• The problem
Check each line of the listing below for the string "computer", and copy the ones that have it.

══ Data listing ══

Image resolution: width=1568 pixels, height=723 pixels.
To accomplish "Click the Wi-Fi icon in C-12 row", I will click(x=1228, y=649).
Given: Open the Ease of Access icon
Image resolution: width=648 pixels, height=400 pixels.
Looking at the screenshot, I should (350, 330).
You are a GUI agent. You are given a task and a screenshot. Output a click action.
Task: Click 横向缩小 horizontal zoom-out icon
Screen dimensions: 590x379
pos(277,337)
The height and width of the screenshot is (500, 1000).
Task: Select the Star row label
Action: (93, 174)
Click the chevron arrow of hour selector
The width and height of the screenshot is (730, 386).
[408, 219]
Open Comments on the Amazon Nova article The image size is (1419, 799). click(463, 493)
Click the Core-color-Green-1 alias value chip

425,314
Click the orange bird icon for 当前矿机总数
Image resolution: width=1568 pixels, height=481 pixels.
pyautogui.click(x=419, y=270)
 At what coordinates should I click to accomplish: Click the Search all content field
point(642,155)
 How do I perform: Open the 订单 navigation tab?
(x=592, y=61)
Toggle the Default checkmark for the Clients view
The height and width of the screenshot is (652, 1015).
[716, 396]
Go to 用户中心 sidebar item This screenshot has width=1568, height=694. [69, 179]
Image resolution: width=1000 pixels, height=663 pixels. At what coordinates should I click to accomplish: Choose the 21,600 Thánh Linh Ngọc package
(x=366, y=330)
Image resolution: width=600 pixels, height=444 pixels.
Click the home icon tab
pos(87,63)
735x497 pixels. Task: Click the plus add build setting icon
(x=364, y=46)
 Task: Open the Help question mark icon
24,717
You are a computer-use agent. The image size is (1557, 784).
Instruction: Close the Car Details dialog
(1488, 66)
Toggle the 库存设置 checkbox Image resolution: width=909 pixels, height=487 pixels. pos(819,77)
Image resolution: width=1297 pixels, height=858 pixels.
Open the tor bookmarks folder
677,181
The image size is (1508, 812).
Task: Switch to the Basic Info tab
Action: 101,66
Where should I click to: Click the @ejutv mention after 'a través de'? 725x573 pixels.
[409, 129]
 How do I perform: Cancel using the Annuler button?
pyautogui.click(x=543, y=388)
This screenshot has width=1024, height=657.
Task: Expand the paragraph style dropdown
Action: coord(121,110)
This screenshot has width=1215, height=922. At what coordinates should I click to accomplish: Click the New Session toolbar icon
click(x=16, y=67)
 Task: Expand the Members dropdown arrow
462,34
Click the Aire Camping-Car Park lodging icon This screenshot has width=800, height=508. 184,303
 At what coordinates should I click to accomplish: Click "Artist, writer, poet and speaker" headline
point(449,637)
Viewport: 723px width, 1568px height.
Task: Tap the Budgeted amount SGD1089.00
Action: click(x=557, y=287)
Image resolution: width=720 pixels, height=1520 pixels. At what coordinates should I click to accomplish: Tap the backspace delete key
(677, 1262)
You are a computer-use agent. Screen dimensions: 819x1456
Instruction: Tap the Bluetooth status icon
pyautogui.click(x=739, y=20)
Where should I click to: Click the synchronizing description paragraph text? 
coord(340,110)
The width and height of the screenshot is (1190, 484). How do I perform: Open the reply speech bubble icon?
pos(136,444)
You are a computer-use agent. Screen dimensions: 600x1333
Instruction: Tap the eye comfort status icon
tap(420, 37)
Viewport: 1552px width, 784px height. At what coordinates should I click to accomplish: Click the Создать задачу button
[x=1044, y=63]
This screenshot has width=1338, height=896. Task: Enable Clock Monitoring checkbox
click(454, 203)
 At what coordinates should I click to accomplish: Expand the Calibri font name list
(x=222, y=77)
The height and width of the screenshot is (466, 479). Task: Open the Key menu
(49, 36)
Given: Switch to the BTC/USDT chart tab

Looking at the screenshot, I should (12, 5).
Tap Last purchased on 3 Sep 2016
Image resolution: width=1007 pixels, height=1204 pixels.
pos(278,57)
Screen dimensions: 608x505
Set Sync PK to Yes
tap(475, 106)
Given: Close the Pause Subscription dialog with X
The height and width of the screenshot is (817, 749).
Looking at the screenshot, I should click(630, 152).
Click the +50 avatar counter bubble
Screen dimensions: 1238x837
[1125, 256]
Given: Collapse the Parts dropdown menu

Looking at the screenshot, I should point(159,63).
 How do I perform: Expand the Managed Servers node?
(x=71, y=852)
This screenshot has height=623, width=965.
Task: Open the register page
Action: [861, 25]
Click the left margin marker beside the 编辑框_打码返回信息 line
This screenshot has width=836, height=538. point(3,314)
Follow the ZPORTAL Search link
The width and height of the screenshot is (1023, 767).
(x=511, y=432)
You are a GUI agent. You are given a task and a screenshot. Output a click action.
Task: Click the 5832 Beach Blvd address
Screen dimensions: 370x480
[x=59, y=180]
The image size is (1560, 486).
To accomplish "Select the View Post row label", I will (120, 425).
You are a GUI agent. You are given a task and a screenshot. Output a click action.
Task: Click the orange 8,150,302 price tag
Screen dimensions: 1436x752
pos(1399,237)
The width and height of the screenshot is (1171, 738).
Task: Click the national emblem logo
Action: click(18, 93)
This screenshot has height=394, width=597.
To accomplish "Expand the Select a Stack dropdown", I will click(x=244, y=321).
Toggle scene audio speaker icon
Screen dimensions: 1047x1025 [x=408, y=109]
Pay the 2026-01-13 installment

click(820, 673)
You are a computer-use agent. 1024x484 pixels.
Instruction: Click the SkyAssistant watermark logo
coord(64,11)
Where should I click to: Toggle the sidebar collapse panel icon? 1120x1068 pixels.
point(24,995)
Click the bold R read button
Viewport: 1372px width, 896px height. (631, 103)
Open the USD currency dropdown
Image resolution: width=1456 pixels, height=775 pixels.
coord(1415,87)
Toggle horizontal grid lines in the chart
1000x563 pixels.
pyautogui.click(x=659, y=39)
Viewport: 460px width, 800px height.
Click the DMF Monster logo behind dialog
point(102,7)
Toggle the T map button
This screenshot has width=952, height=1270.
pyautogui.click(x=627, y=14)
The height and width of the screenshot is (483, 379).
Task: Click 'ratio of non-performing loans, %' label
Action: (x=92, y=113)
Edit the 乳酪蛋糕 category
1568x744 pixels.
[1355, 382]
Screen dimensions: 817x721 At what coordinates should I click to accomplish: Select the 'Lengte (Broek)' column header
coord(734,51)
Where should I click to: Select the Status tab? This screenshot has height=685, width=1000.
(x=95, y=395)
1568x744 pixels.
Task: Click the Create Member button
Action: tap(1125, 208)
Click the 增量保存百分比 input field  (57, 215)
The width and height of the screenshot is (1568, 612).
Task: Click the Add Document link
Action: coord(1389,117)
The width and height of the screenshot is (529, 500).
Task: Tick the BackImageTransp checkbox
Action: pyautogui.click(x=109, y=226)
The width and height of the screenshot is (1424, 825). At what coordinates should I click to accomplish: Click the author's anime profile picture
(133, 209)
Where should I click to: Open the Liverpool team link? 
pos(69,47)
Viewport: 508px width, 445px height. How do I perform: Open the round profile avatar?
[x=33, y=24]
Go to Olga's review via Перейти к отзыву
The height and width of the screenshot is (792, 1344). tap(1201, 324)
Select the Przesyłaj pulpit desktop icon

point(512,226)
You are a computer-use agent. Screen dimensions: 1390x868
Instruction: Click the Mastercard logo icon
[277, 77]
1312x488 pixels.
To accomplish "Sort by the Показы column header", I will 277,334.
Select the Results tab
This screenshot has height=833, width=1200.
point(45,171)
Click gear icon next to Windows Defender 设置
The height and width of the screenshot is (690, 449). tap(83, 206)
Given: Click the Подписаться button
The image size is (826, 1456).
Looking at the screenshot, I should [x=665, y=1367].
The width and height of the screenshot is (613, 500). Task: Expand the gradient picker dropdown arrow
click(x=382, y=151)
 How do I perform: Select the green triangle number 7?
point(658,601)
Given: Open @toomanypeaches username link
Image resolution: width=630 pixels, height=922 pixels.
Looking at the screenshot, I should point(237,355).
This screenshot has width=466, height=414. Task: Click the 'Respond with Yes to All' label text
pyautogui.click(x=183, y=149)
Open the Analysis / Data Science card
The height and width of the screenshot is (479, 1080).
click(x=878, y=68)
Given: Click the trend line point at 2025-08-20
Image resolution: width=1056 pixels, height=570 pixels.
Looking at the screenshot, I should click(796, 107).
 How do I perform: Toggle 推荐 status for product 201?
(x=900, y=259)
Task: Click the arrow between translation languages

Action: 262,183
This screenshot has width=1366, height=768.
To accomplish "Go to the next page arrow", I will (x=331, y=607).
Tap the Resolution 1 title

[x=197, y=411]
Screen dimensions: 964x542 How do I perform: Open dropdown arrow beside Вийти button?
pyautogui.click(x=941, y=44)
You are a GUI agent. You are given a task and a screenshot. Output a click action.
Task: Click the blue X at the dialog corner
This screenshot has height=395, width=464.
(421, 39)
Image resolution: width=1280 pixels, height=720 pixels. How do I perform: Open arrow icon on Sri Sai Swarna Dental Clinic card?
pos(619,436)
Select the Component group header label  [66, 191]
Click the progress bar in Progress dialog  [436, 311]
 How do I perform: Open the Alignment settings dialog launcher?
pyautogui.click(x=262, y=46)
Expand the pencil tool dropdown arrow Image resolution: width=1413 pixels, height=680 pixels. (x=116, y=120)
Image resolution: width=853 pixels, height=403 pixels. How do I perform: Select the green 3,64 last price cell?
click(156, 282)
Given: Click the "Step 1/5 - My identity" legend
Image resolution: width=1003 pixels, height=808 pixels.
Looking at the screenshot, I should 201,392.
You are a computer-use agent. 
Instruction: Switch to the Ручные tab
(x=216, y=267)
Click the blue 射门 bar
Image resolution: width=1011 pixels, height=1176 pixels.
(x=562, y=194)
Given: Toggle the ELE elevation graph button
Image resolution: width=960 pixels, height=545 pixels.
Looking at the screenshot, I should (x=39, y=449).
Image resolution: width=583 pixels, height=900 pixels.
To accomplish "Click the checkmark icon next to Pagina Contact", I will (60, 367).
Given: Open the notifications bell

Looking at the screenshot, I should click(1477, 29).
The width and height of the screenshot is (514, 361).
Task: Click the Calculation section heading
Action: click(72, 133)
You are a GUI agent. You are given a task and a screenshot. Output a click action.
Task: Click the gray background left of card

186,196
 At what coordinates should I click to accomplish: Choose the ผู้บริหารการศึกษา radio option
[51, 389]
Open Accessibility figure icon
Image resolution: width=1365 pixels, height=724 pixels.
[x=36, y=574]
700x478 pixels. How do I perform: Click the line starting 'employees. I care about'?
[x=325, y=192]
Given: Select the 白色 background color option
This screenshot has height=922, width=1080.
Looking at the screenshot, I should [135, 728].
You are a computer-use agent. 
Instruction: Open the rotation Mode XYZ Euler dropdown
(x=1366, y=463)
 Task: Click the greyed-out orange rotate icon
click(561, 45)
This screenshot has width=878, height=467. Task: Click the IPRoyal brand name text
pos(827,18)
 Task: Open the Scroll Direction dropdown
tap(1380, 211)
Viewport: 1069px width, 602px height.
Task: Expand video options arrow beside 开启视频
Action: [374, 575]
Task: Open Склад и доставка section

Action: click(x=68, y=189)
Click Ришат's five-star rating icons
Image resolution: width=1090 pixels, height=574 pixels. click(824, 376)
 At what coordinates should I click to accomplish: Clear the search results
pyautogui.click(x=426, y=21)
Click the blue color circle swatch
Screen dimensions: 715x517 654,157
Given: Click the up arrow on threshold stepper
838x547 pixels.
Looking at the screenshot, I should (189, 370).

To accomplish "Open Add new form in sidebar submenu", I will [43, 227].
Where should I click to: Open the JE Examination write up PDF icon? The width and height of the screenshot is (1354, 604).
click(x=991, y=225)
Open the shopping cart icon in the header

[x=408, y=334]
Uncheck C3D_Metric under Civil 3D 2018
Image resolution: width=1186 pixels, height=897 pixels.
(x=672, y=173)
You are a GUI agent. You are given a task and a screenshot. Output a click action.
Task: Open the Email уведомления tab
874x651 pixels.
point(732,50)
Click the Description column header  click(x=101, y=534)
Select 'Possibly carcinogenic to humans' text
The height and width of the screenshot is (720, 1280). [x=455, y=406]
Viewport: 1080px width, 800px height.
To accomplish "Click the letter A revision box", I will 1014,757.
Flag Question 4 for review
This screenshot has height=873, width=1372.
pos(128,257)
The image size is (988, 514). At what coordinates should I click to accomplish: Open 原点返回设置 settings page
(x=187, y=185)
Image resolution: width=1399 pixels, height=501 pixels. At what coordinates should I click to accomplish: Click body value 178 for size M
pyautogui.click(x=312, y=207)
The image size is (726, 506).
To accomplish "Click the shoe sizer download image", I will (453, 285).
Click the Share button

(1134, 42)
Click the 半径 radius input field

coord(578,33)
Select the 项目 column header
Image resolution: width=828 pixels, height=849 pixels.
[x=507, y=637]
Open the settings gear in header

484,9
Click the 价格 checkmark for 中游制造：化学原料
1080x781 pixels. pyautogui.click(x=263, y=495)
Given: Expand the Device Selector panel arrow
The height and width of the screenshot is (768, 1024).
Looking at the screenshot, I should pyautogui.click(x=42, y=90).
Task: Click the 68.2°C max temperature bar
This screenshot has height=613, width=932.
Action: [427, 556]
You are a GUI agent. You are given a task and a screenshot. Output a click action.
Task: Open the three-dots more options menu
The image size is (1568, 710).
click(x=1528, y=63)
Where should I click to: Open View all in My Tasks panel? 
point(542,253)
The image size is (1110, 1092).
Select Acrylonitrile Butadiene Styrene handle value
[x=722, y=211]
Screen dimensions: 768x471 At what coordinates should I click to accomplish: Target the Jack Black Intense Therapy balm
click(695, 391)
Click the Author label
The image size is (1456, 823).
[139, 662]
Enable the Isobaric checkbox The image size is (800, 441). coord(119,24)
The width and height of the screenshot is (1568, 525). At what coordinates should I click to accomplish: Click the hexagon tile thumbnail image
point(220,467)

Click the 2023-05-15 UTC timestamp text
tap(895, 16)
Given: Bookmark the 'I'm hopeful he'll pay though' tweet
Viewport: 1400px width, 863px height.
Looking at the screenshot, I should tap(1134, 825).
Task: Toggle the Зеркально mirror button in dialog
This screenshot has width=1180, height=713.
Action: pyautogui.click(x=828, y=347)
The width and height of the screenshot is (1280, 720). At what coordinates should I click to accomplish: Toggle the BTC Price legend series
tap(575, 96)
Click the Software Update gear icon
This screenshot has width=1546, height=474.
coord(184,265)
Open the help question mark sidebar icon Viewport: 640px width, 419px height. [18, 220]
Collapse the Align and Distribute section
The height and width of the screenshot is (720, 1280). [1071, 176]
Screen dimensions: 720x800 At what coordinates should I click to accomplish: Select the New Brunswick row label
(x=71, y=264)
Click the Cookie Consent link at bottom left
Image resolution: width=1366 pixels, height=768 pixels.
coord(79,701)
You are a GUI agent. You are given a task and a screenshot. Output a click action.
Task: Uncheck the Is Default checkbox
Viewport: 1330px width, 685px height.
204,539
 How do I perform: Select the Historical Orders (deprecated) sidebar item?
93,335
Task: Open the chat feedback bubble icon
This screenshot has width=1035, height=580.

═══

• Reply
You are a computer-use agent. The image size is (1557, 784).
You are a computer-use agent. Screen dimensions: 819x1456
You are a computer-use agent. Screen dimensions: 600x1333
You are a computer-use agent. 1024x484 pixels.
You are a computer-use agent. Screen dimensions: 1390x868
You are a computer-use agent. 
You are a computer-use agent. 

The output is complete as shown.